Here is the description of foldl', a strict version of the lazy foldl:

foldl' :: Foldable t => (b -> a -> b) -> b -> t a -> b

Left-associative fold of a structure but with strict application of the operator.

This ensures that each step of the fold is forced to weak head normal form before being applied, avoiding the collection of thunks that would otherwise occur. This is often what you want to strictly reduce a finite list to a single, monolithic result (e.g. length).

For a general Foldable structure this should be semantically identical to,

foldl' f z = foldl' f z . toList

From the description we know that during folding, foldl' will apply the function eagerly to reduce thunks. What is a thunk exactly?

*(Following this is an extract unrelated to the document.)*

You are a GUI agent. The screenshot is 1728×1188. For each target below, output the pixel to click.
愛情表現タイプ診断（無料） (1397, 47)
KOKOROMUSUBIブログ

A thunk is a value that is not fully evaluated. For example, 1+2.

How is that useful? Well, Haskell is a lazy language, and laziness is handy when working on things like infinite sequences. The evaluation strategy of Haskell is called call-by-need. So terms will not be evaluated until it is necessary to do so. Also, once a term is evaluated, its result will be recorded for future usage, which is efficient and desirable (if you live in the world of pure functions).

However, in some cases you do want strict evaluation, which might help you avoid StackOverflow errors. During the evaluation, different normal forms come into play.

Weak Head Normal Form(WHNF)

An expression is in its weak head normal form if one of the following condition holds:

  1. The outmost part(i.e. the root node of the AST ) is a data constructor, or
  2. It is a lambda abstraction

WHNF is not unique for an expression.

Head Normal Form(HNF)

An expression is in its head normal form if no further β-reduction can be done in the lambda body. HNF is automatically an WHNF.

Normal Form(NF)

Normal form is the most strict normal form. An expression is in its normal form if no further β-reduction and η-reduction can be done. NF is unique for any expression.